6. Do the Job THEY Want
As I’ve said before, do the job the client wants you to do even if it’s wrong. By now, you’ve already tried to make your point. If the client still wants it done a specific way, don’t argue. Just do it.
This is one of the hardest things I contend with regularly. Especially when it involves something that I know for a fact is incorrect.
But, as stated above, the client is the one paying the bills.
One way I relax is to realize that the content they want me to create is going on their website, not mine. I keep in mind, “If they want to pay me for crap, then that’s on them.”
I’ll still do the best work I possibly can. As I always do. But, I will do it exactly how they want it.
7. Collect Data to Demonstrate Your Point
Over time, if you can, collect data that demonstrates your point. In some cases, I’m able to watch visitor counts and engagement on a client’s website. After about six months, I take the data to the client, which often supports my original claim.
But if you want a client to take you seriously, it’s all in the delivery. You want to come off as confident, not cocky. You don’t want to patronize, but you want them to listen.
In many cases, I’ve turned difficult clients into believers of my abilities due to showing real data concerning their websites.

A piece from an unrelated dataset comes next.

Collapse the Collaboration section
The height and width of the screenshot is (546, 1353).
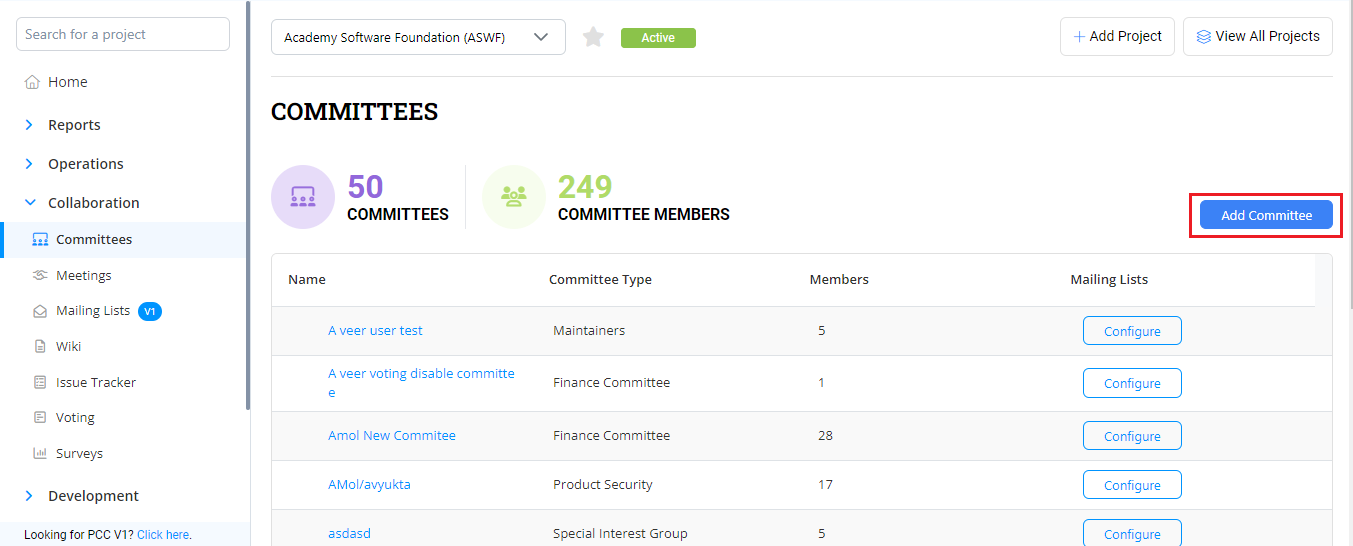29,203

I also cite highly-reputable professionals and companies who also support my claim.
Yes, I’ve said, “I told you so” quite a bit to clients in the past.
8. Learn to Say No and Move On from Difficult Clients
And lastly, there’s nothing wrong with finding your own limits and being done. Depending on the professional you are, there could be a slew of potential clients out there ready to toss you money while being much easier to handle.

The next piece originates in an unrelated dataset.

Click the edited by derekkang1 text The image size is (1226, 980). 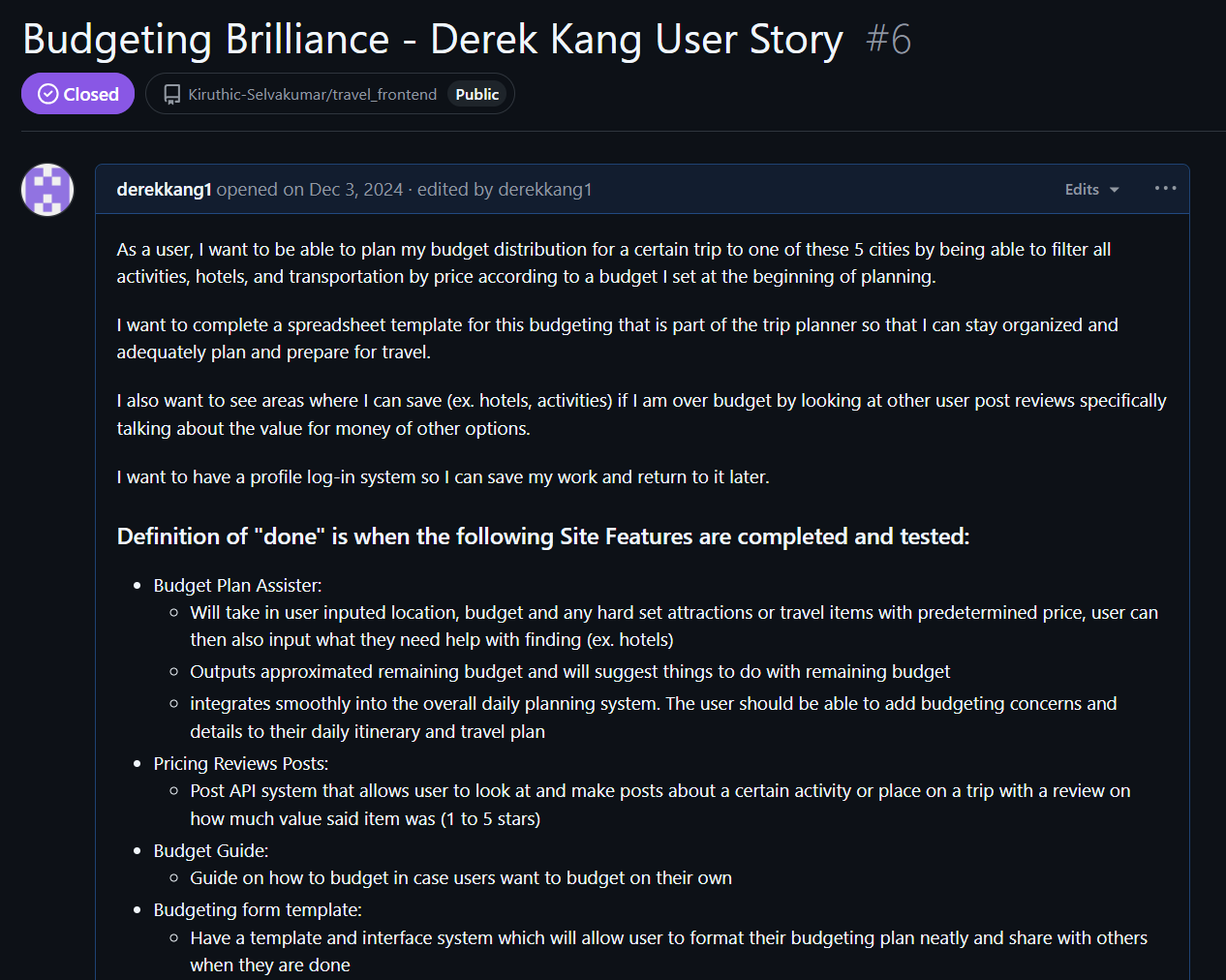505,190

Don’t feel like you failed if you have to move on. Sometimes it happens, and the aggressive nature of others can get to be too much..
I’ve dumped many clients because of their unprofessional attitude. To me, it’s not worth the money they were paying to take any kind of abuse.
In one particular case, I charged $4 more per hour if he wanted my time. Because I really didn’t need his income and the extra money was more of a bonus for dealing with his attitude.
And he paid it. Because I am a professional, and he knows that I know what I’m talking about.
The point is that you are a professional freelancer. Sometimes that means standing your ground and knowing where to draw the line when it comes to aggressive clients.
Don’t sacrifice your sense of self for the sake of making a few extra bucks today. Because in the end, it’s really not worth your sanity.
Just remember that some people are going to be angry no matter what you do. In that case, it’s better to turn down the job and move on.
The World is Full of Difficult Clients
No matter how hard you try, you’re going to come across difficult clients who want things done in an exact way regardless of your expertise or knowledge. That’s on them, not you.
However, there are times when you can sway someone to your line of thinking. Just keep your professionalism intact and be respectful.
Because a heated shouting match does nothing to improve the situation.